> [THE PROBLEM]:
Please work out how many lines below contain the word "accomplish", and reply with only that number.

::::

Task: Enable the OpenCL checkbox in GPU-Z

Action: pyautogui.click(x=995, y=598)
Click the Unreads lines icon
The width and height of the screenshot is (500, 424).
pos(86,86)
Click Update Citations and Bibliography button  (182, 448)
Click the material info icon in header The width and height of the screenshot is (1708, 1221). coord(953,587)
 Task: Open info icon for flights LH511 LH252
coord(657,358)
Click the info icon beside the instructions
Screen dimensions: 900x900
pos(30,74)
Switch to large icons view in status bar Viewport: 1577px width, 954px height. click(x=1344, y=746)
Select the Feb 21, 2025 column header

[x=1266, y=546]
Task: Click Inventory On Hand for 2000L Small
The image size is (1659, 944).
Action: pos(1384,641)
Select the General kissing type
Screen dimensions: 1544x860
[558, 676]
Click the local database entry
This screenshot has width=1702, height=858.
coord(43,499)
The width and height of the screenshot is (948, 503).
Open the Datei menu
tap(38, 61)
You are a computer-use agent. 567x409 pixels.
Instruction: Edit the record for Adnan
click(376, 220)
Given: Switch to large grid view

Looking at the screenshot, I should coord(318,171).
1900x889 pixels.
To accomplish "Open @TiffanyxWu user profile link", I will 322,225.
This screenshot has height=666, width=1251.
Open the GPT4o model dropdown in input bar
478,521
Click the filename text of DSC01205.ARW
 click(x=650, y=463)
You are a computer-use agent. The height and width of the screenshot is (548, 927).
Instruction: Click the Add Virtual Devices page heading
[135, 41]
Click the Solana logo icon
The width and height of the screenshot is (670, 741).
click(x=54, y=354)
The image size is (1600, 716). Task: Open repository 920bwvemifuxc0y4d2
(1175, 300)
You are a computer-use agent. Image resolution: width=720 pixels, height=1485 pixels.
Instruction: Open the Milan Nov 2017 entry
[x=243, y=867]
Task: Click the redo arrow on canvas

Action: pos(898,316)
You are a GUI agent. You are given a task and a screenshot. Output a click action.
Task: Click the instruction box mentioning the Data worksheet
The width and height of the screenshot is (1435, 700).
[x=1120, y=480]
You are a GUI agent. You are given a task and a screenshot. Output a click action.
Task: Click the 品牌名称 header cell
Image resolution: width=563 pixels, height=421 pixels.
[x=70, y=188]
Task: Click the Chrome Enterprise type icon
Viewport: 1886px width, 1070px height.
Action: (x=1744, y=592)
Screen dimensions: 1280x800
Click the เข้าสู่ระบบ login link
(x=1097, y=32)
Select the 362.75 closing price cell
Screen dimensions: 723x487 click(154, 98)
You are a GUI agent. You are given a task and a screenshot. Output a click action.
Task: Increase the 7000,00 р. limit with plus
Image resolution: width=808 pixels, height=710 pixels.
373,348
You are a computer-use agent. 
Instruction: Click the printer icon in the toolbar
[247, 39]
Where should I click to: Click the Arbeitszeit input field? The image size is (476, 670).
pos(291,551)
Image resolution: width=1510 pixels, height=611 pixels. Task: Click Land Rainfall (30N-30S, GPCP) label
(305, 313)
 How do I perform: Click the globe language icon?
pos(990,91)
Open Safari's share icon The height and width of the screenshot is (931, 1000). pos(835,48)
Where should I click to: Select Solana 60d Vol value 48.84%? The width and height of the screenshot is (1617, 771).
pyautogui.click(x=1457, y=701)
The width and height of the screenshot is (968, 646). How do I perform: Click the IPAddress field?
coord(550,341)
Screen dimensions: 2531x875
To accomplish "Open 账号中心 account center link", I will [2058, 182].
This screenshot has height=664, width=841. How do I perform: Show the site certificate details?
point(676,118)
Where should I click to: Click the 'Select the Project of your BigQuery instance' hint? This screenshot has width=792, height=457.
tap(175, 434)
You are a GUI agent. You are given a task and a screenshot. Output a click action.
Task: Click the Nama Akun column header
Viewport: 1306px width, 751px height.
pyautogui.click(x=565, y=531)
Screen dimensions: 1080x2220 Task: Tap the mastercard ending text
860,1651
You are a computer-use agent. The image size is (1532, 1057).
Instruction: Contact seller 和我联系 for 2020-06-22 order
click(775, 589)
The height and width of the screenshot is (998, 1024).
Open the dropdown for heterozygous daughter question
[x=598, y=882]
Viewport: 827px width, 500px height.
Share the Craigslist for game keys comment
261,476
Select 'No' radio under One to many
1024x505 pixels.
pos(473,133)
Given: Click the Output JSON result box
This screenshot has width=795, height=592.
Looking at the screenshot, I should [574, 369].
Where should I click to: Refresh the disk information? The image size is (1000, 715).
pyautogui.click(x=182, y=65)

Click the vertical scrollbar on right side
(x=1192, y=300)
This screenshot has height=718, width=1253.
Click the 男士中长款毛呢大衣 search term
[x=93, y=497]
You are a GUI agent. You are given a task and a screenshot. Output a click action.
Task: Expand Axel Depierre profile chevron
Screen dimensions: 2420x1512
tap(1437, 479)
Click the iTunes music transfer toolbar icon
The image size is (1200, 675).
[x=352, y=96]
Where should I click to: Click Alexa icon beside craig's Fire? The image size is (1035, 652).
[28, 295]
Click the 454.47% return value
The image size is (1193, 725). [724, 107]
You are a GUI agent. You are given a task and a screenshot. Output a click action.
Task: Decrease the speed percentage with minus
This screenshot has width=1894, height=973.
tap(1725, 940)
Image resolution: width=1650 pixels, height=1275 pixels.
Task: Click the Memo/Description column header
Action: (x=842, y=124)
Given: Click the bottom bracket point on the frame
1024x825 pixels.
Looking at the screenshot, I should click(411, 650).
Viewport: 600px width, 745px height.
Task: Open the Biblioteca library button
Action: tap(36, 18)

::::

> [ANSWER TO THIS TASK]:
2